### Exercise objective
The answer should be each line from the entries below that has the word "agent" in it.

Data records:

+ + + + +

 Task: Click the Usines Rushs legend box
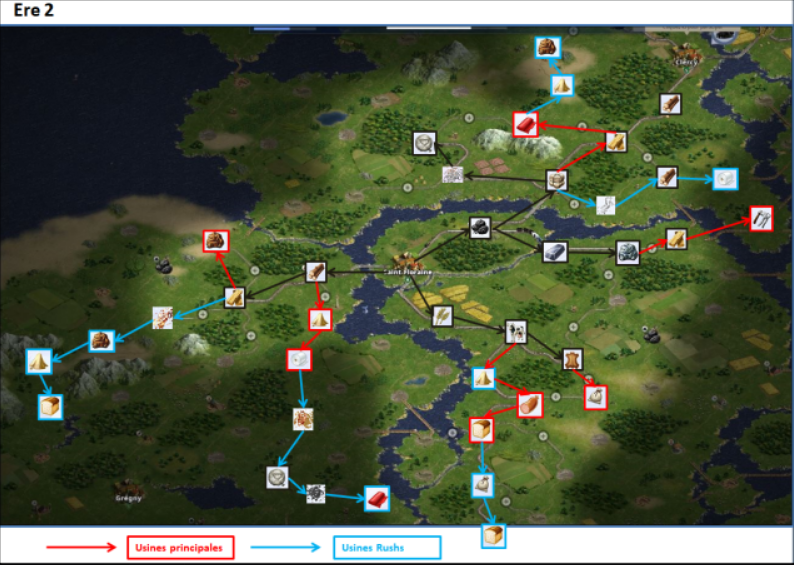[x=386, y=547]
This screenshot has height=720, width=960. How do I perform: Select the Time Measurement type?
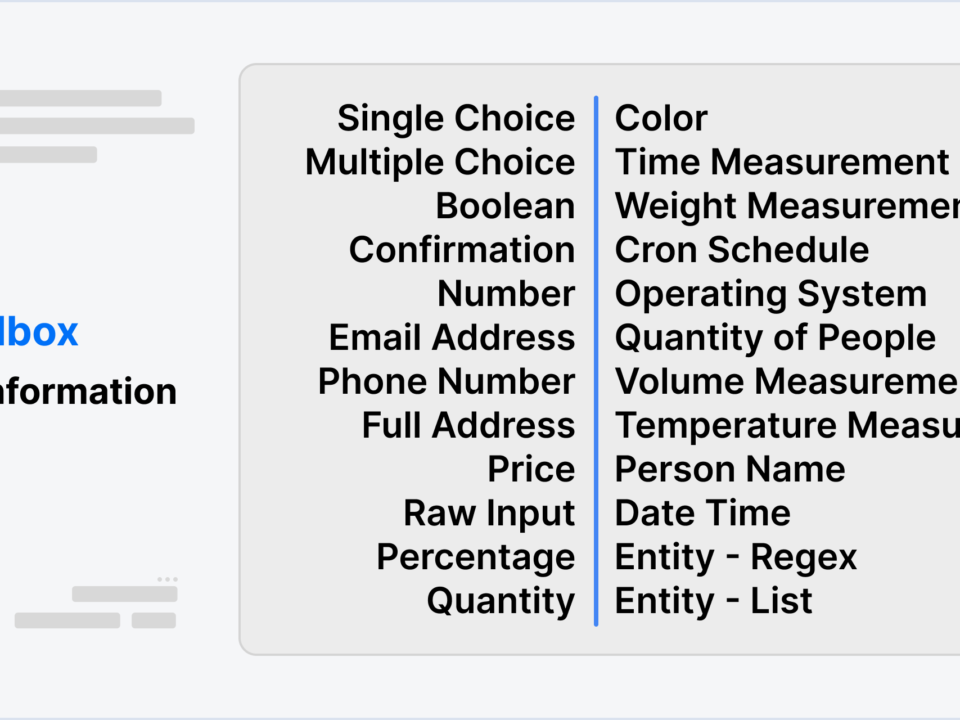pos(782,162)
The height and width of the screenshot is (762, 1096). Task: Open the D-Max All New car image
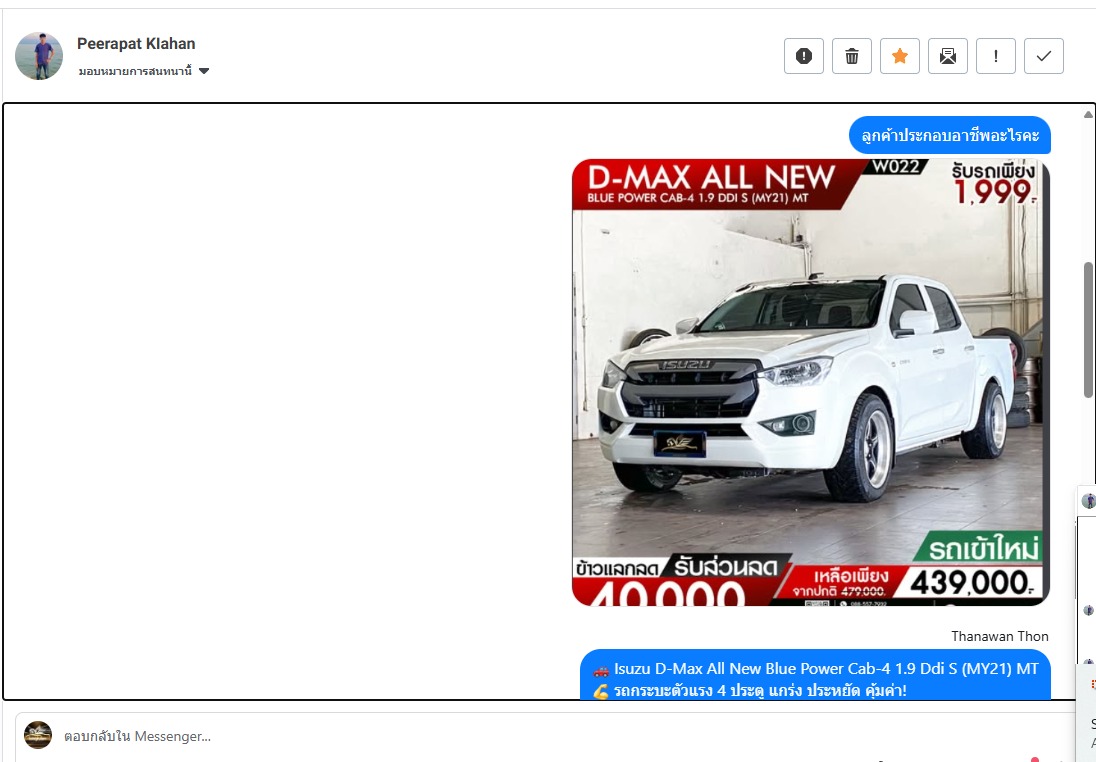[810, 382]
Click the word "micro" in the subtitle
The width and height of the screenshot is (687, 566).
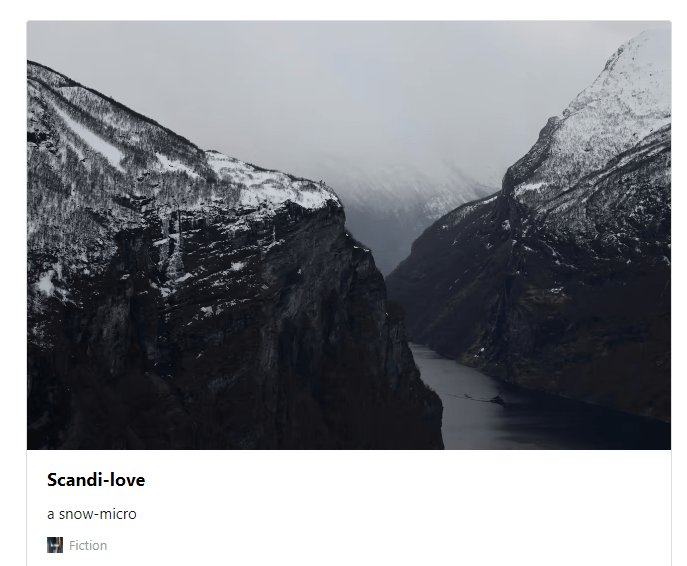tap(118, 514)
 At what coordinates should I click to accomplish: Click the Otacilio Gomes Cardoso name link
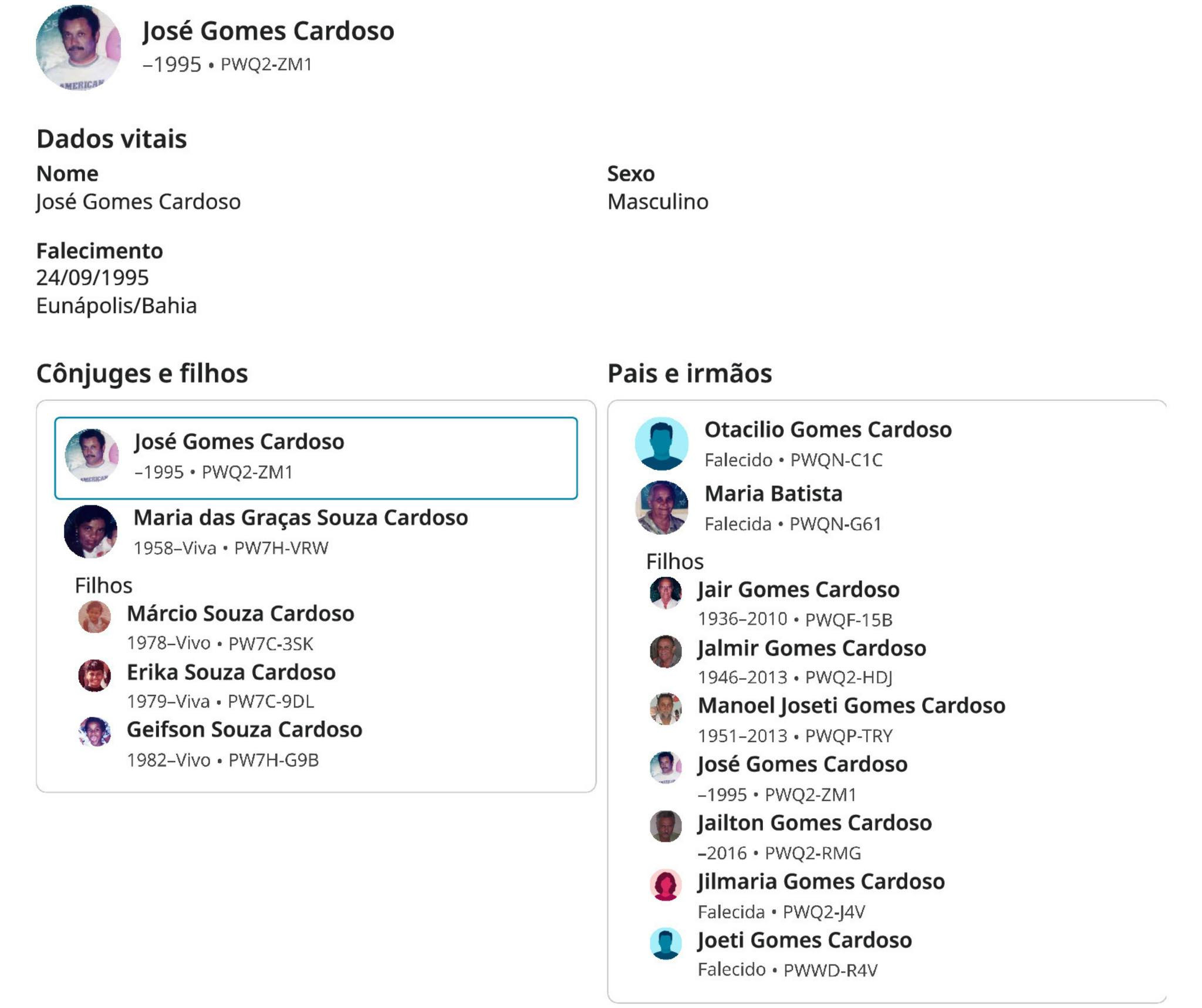click(x=828, y=430)
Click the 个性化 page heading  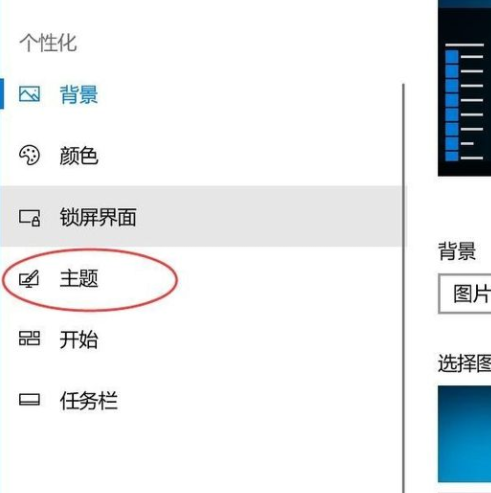coord(48,43)
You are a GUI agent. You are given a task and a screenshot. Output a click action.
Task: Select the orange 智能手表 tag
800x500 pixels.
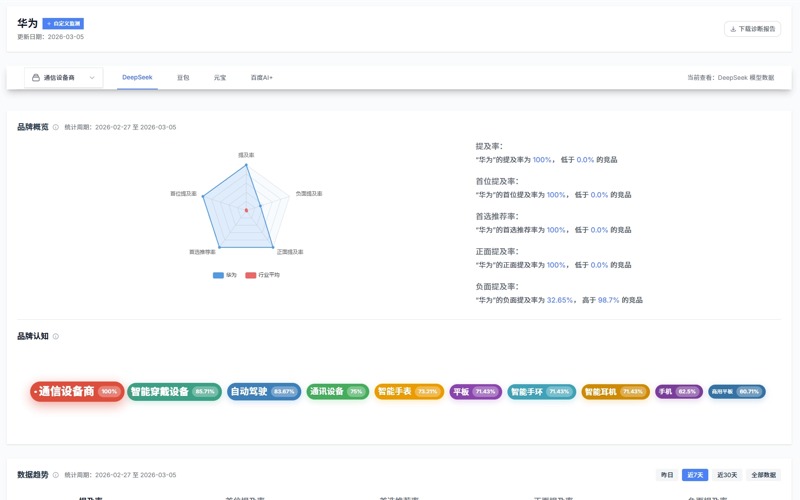click(409, 391)
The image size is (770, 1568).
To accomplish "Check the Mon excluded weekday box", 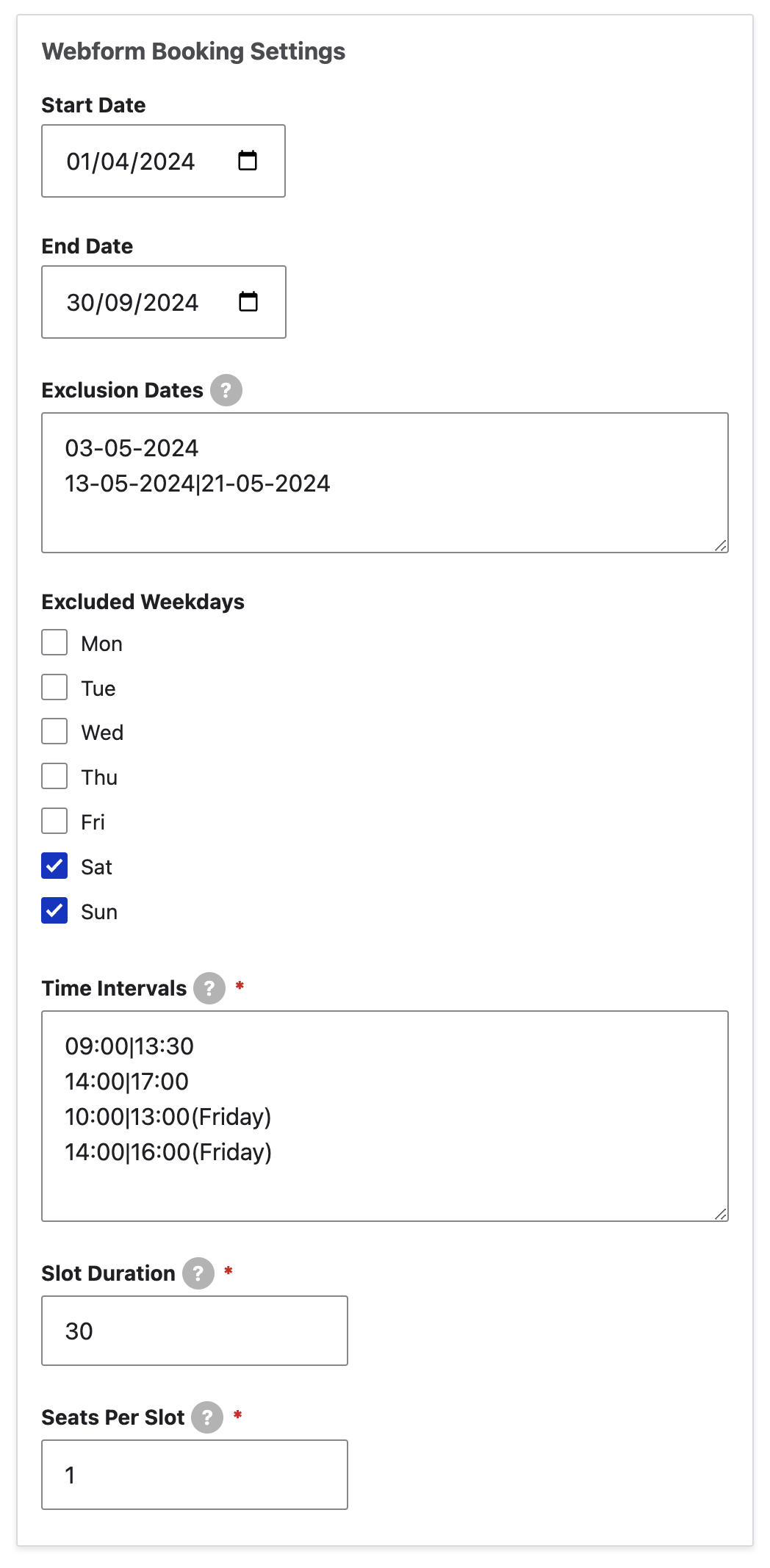I will [54, 642].
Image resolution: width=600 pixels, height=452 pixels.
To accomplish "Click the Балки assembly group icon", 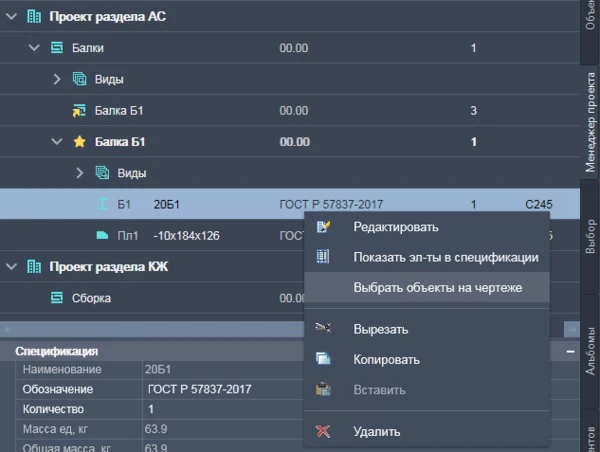I will click(57, 47).
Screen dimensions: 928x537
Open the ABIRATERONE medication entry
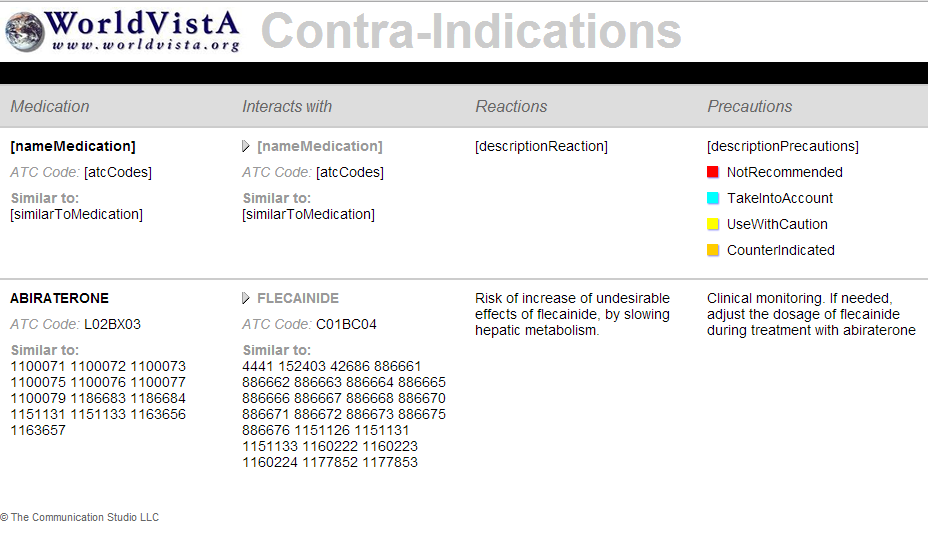coord(59,298)
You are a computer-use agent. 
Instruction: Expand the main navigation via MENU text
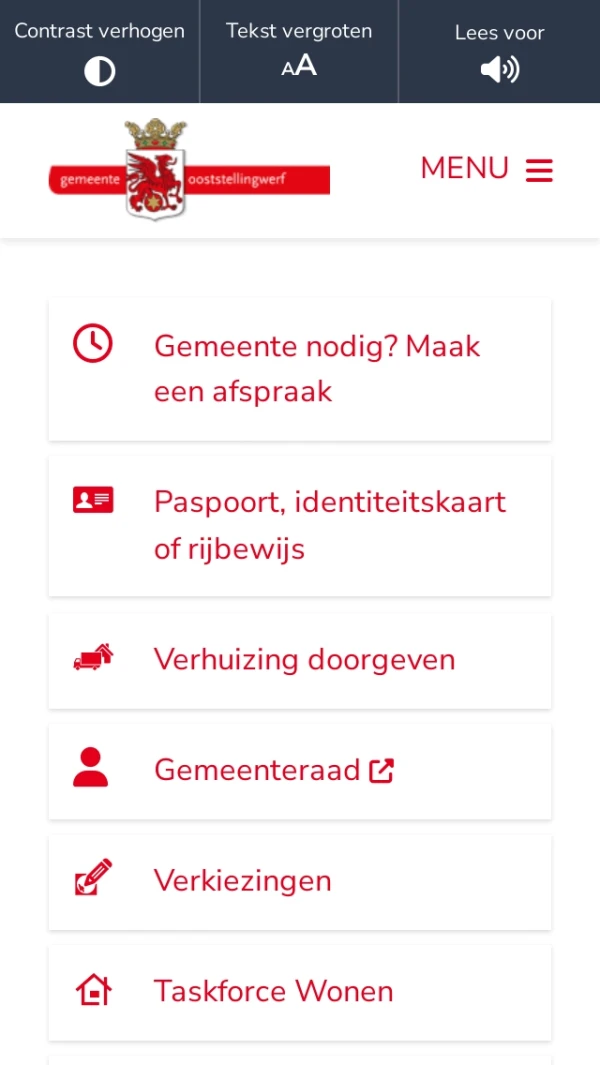click(464, 169)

+ + + + +

### Result of this exercise
You are a GUI agent. You are given a task and a screenshot. Output a click action.
You are a computer-use agent. 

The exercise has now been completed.